A recent investigation has revealed serious security vulnerabilities in the flight systems of F-15 fighter jets, used by the armed forces of countries such as Japan, Israel and the U.S., claim specialists in ethical hacking.
If exploited, these vulnerabilities could shut down the Trusted Aircraft Information Download Station (TADS), a complex system embedded into these aircraft tasked with collecting data from video cameras and sensors during flight. This report was revealed during a recent cybersecurity event, although no further details were revealed about the exploitation process; for now, it is only known that exploiting these vulnerabilities requires physical access to aircraft.
The team of ethical hacking experts presented this research in collaboration with security firm Synack, as part of the U.S. Department of Defense bug-finding program, known as “Hack the Pentagon”.
A prominent U.S. Armed Forces procurement officer stated during the event: “We operate with millions of lines of code on all of our aircraft, in case someone finds a flaw in any of these lines of code could shut down an aircraft just by pressing a few keys. It is one of our intentions that the ethical hacking community will help us improve security in our systems; if these vulnerabilities exist, we must find them before engaging in real combat.”
According to Armed Forces officials, in their intention to stay one step ahead of their adversaries, the military forces of nations such as Russia or North Korea already work with hacking specialists, looking for vulnerabilities in their systems and trying to exploit the flaws that exist in rival systems. The risk increased after a group of hackers backed by the North Korean government stole highly confidential military information, including blueprints for these aircraft.
A couple of years ago, the Department of Defense began working more closely with private security companies, primarily through the research and technology development division, known as the Digital Defense Service (DDS). In addition, since its inception, the Hack the Pentagon vulnerability reporting program has found more than 130 security flaws in U.S. defense systems.
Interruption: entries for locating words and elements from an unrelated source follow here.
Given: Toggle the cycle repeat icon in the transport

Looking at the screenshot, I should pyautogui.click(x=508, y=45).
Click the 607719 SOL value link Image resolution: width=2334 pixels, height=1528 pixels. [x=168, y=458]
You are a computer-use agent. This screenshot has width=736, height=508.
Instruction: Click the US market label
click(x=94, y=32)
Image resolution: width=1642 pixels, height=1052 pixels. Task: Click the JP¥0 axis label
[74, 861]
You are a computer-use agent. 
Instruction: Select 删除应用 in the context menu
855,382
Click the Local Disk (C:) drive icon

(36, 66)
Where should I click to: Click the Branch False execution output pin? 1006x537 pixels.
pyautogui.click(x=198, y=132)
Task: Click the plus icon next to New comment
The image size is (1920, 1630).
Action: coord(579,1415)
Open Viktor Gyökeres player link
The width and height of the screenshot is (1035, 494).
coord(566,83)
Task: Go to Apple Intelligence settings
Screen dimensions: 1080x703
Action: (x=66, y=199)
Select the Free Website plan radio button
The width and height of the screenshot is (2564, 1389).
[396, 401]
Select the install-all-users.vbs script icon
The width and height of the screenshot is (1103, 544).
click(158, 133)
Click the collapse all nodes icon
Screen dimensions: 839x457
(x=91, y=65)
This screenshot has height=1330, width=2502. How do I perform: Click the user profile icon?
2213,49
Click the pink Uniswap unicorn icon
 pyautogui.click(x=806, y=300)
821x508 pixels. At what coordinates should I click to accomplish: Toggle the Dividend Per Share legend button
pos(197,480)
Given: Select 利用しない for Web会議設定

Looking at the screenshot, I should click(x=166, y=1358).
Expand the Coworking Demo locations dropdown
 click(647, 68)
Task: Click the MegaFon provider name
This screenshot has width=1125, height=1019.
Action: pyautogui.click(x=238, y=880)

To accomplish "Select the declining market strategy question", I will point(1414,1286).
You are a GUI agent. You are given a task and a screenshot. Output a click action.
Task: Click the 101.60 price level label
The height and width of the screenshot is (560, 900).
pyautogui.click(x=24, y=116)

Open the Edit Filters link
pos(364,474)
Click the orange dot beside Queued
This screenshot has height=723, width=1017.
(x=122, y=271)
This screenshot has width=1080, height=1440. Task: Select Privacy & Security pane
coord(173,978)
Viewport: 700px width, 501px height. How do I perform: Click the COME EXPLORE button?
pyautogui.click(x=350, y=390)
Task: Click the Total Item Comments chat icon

The program is still expanding, and more and more experts in ethical hacking report possible computer errors to the Pentagon. Also, last year the Hack the Air Force 3.0 program was announced, which would deliver rewards of between $5,000 and $10,000 USD for critical security reports.
“Cybersecurity is more important than ever, so innovative ways to track computer errors that could pose threats to the proper functioning of defense systems need to be found,” said Chris Lynch, Director DDS.
International Institute of Cyber Security (IICS) ethical hacking specialists say the use of collaborative research platforms and programs has allowed the Department of Defense to anticipate potential cybersecurity risks in armed, flight systems, among others, so it is highly likely that the Pentagon will continue to implement these programs in the quest to consolidate a highly secure and intrusion-proof ecosystem by other hackers.